O capítulo 2, “Os Estados Unidos e a descolonização portuguesa” (pp. 55-81) é escrito por Luís Nuno Rodrigues. Como pano de fundo, as tensões entre a prioridade à Europa e a crescente importância de África e Ásia em pleno contexto de Guerra Fria. Por um lado, o arquipélago dos Açores, base militar estabelecida em acordo entre os dois países no ano de 1944 ganhava importância maior ainda no contexto da Guerra Fria. Por outro, Portugal via como determinante para a sobrevivência do regime a continuidade de seu império colonial. Aqui, como de resto em todos os demais capítulos, há evidência de que as políticas americana e portuguesa não obedeceram aos mesmos pressupostos ao longo de cerca de três décadas. A questão africana foi, durante a Guerra Fria, um tema inicialmente secundarizado pelos Estados Unidos. Apenas com a emergência dos movimentos de libertação e os ecos da Conferência de Bandung o governo norte-americano alterou, ainda que com alguma hesitação, os rumos de sua política africana. E esses rumos tornaram-se mais importantes na administração Kennedy quando o medo de “perder a África” para o bloco soviético teve implicações na defesa de políticas negociais com os movimentos de libertação. Ainda assim, na medida em que as questões da bipolaridade ideológica se colocavam, a África era relegada para segundo plano. Principalmente quando das crises do muro de Berlim, de Cuba ou da guerra do Yom Kippur. Estas oscilações aproximavam e distanciavam os Estados Unidos e Portugal. Mas podemos dizer que, de forma geral, os Açores eram entendidos para os norte-americanos como fundamentais no quadro das políticas estratégicas do Atlântico Norte. Neste caso, para descontentamento da diplomacia portuguesa, que gostaria de incluí-lo também no âmbito da defesa dos seus territórios do Ultramar.
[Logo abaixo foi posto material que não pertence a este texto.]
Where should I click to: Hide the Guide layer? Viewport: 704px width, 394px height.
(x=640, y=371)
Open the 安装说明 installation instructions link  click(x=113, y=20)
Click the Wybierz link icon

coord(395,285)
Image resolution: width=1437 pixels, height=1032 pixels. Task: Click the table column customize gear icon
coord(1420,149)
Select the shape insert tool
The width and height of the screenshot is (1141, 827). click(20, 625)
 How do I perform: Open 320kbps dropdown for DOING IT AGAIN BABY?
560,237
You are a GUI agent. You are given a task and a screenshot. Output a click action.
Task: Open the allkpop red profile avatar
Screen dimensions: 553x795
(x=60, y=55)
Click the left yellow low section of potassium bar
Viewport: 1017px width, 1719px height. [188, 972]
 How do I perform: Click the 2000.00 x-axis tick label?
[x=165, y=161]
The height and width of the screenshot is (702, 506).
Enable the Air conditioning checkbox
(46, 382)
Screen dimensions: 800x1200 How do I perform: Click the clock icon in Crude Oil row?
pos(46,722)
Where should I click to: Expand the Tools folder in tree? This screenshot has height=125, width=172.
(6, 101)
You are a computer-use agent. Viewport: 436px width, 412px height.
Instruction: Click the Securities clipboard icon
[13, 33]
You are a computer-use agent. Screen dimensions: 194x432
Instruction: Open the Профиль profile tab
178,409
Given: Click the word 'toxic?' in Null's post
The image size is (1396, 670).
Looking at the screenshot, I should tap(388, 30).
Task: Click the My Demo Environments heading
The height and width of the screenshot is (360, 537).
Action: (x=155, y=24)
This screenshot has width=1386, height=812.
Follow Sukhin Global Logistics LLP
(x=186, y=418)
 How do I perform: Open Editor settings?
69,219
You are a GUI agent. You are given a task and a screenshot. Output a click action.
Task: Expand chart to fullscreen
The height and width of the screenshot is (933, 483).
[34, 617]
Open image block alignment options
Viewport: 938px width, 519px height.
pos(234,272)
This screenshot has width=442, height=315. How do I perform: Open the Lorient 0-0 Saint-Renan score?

O capítulo 3, “Vive e deixa viver: a Grã-Bretanha e o fim do império português (1945-1975)” (pp. 83-110) é da autoria de Pedro Aires de Oliveira. De modo geral, o tema das relações entre Portugal e Inglaterra é abordado levando-se em conta a aliança histórica forjada desde 1373, correndo o risco de se cair numa perspetiva linear inadequada para um período tão alargado, o que o autor aliás reconhece, enfatizando momentos de crise e tensão entre as duas diplomacias. De qualquer forma determinante para a permanência do chamado “Terceiro Império Português”, pelo menos até à década de 1940, a política externa britânica será alterada, sem necessariamente seguir uma linha coerente, mas obedecendo às circunstâncias. No que concerne à descolonização, o autor destaca aspetos importantes e alguns traços de continuidade que devem ser ressaltados. Em primeiro lugar, a defesa de uma saída confederada em detrimento da autonomia unilateral. Em segundo lugar, a leniência do liberalismo britânico frente à ditadura portuguesa. Por fim, mas não menos importante, a marca do pragmatismo no pós-1974: o autor chama a atenção para o papel importante do governo de Londres no processo de independência de alguns territórios, nomeadamente Moçambique, ao mesmo tempo que, no governo trabalhista de Wilson, se optou pelo alinhamento à administração Ford e ao apoio a Suharto aquando da invasão indonésia a Timor-Leste.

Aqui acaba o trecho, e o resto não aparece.